状況を判断する(Assessing the situation)

誰に影響がおよびますか?

  • 自分?
  • 同僚/所属部門?
  • PwC‐所属ファームまたはネットワーク?
  • 担当クライアント/他のクライアント?
  • その他第三者?
誰に影響がおよびますか?

許容行動範囲の指針は?

  • 正しいと感じますか?
  • 法的観点‐合法ですか?
  • 規制/プロフェッショナルスタンダード
  • PwCスタンダードおよびポリシー
  • クライアントの反応
  • 幅広く見た場合の第三者からの反応
  • PwCのPurpose
  • PwCのValues

行動を決定する(Deciding what to do)

  • どのような選択肢がありますか?
  • それぞれの選択肢について、起こりそうな結果は何でしょうか?
  • 倫理的矛盾が生じない代替案はありませんか?
  • 必要に応じて相談して下さい。
  • どう行動するか決定して下さい。
どのような選択肢がありますか?



解決法を決定する(Agreeing the way forward)

  • 決定した行動を吟味して下さい。
    正しいと感じますか?
    夜ぐっすり眠れますか?
  • あなたがしたこと、あるいはしなかったことを他の人が知ったら、あなたは恥ずかしい思いをすることになるでしょうか?
  • 分別のある人であればどう考えるかじっくり考えてみて下さい。
  • 必要であれば、改めて相談して下さい。
  • 判断に自信がもてる場合は、実行に移して下さい。そして常に誠実に行動して下さい。
解決法を決定する


報告とコミュニケーション(Reporting and communicating)

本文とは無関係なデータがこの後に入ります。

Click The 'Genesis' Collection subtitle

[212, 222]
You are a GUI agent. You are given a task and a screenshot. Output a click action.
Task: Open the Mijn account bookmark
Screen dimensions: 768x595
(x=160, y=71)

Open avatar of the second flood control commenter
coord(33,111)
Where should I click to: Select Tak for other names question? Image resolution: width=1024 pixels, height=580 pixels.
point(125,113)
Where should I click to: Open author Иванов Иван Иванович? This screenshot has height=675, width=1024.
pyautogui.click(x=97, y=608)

  • 必要に応じて該当部署(コンプライアンス部門、OGC、R&Q、人事部など)に懸念事項を報告して下さい。
  • 必要に応じて、懸念事項とその理由・根拠を適切な関係者に通知して下さい。
  • 当該事案から何を学んだのか振返り、何か改善点はないか検討して下さい。
報告とコミュニケーション

PwCは耳を傾け対応します

「声を上げる」ことは重要な第一歩です。申し立て、不満、懸念の声が上がった場合は、調査を行い、適切な方法で状況に対処します。調査手続きや匿名通報の選択肢について詳しく知りたい場合は、ローカルファームのコンプライアンス部門に問い合わせて下さい。繰り返しになりますが、PwCは、通報者に配慮し、報復行為から保護することに専心していることを覚えておいて下さい。

この行動規範または社内方針や手順に違反した場合は、誰であっても説明責任が問われます。報告ラインにある全ての者が報告された問題に取り組む責任を負います。

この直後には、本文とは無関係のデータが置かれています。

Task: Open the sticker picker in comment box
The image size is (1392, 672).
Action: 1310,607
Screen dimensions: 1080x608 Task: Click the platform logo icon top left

もし誰かが違反するように指示または許可した場合、あるいはそうした行為を知っていながら直ちに是正を促さなかった場合は、その責任を問われます。調査手続きにおいては全員が協力する責任があり、また質問に対しては、正直に、正確に、誠実に、かつ包み隠さず答える義務を負います。調査に協力しない場合は、懲戒処分の対象となり得ます。

行動規範とPwCネットワークファーム

PwCは、PwCネットワークファーム間の協力の精神に専心しています。PwCネットワークの別のメンバーファームとの協業において、業務遂行に関し疑問が生じた場合や懸念が生じた場合は、ホストファームの所定方針に従います。ホストファームに対して問題を提起することに安心感がない場合、または対処の結果に納得できない場合には、自国のファームで問題提起し、関係ファームのリーダー間で解決が図られるようにして下さい。